Written tasks
A. In the article on the clean water rollback, about how much of Maine's drinking water is fed by small streams?
B. Repeat the clean water rollback article from "Environmental groups in Maine" up to and including "people and wildlife.".
C. Proceed with the article on the clean water rollback, picking up after its last sentence.

Selected excerpt
================================
Environmental groups in Maine and around the country were swift to denounce a Trump administration plan announced Tuesday to roll back clean water rules designed to protect millions of acres of wetlands and thousands of miles of streams from pesticides and other pollutants. Emmie Theberge of the Natural Resources Council of Maine says, if finalized, the proposal could put Mainers' drinking water at risk.

"About half of Maine's drinking water is fed by small streams that are protected by the clean water rule, so those sources would be under threat by this roll back," Theberge says.

Theberge says the Clean Water Act has made waters safer for other uses as well, and the proposal would turn back the clock to a time when their were fewer protections for people and wildlife. 

"For more than 46 years we've really relied on the Clean Water Act to make sure our waters are safe for drinking, swimming, fishing, and so this we see this roll back as a real threat across the country," she says.
================================
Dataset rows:
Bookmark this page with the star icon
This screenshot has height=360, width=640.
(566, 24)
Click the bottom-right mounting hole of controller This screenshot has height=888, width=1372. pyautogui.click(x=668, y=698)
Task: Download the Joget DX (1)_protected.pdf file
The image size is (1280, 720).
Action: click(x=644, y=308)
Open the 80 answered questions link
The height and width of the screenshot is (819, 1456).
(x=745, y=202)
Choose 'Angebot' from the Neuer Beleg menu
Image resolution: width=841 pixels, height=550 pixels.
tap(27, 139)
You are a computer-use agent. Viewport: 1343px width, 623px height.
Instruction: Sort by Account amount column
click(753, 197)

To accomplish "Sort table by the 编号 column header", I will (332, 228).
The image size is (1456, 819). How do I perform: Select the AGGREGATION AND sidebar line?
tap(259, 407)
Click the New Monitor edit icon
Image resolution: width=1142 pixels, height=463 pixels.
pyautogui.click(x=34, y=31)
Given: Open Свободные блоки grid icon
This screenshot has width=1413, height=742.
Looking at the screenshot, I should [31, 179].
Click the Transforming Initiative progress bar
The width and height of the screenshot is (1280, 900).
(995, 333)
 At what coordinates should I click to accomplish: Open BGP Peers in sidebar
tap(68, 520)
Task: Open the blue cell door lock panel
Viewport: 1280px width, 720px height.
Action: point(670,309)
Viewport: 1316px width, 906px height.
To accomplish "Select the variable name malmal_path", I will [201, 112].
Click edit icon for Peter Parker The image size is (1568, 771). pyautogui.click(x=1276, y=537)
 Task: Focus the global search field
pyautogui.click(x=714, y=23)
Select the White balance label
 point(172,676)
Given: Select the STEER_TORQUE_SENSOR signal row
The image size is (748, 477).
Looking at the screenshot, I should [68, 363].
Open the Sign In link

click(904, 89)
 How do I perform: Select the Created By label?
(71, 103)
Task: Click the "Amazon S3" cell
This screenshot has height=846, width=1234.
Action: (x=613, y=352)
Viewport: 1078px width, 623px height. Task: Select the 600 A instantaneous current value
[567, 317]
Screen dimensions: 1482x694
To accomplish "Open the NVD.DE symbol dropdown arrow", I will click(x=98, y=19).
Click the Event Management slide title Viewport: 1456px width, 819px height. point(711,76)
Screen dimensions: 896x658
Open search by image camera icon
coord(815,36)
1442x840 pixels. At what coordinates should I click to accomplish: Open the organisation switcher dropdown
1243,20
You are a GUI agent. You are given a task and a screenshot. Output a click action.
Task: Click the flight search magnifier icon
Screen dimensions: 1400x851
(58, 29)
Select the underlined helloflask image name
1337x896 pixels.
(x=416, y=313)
================================
Exercise results
A. About half.

B.
Environmental groups in Maine and around the country were swift to denounce a Trump administration plan announced Tuesday to roll back clean water rules designed to protect millions of acres of wetlands and thousands of miles of streams from pesticides and other pollutants. Emmie Theberge of the Natural Resources Council of Maine says, if finalized, the proposal could put Mainers' drinking water at risk.

"About half of Maine's drinking water is fed by small streams that are protected by the clean water rule, so those sources would be under threat by this roll back," Theberge says.

Theberge says the Clean Water Act has made waters safer for other uses as well, and the proposal would turn back the clock to a time when their were fewer protections for people and wildlife.

C.
EPA Acting Administrator Andrew Wheeler defends the proposal, which he says "respects the limits of the Clean Water Act and provides states and landowners the certainty they need to manage their natural resources and grow local economies." 

His agency is accepting public comments on the plan for 60 days after its publication in the federal register.

Trout Unlimited is among the environmental groups announcing strong opposition to the Trump administration's proposal. The group says the proposal will deregulate a range of development activities, including pipeline construction, and will degrade hunting and fishing opportunities in every state in the country.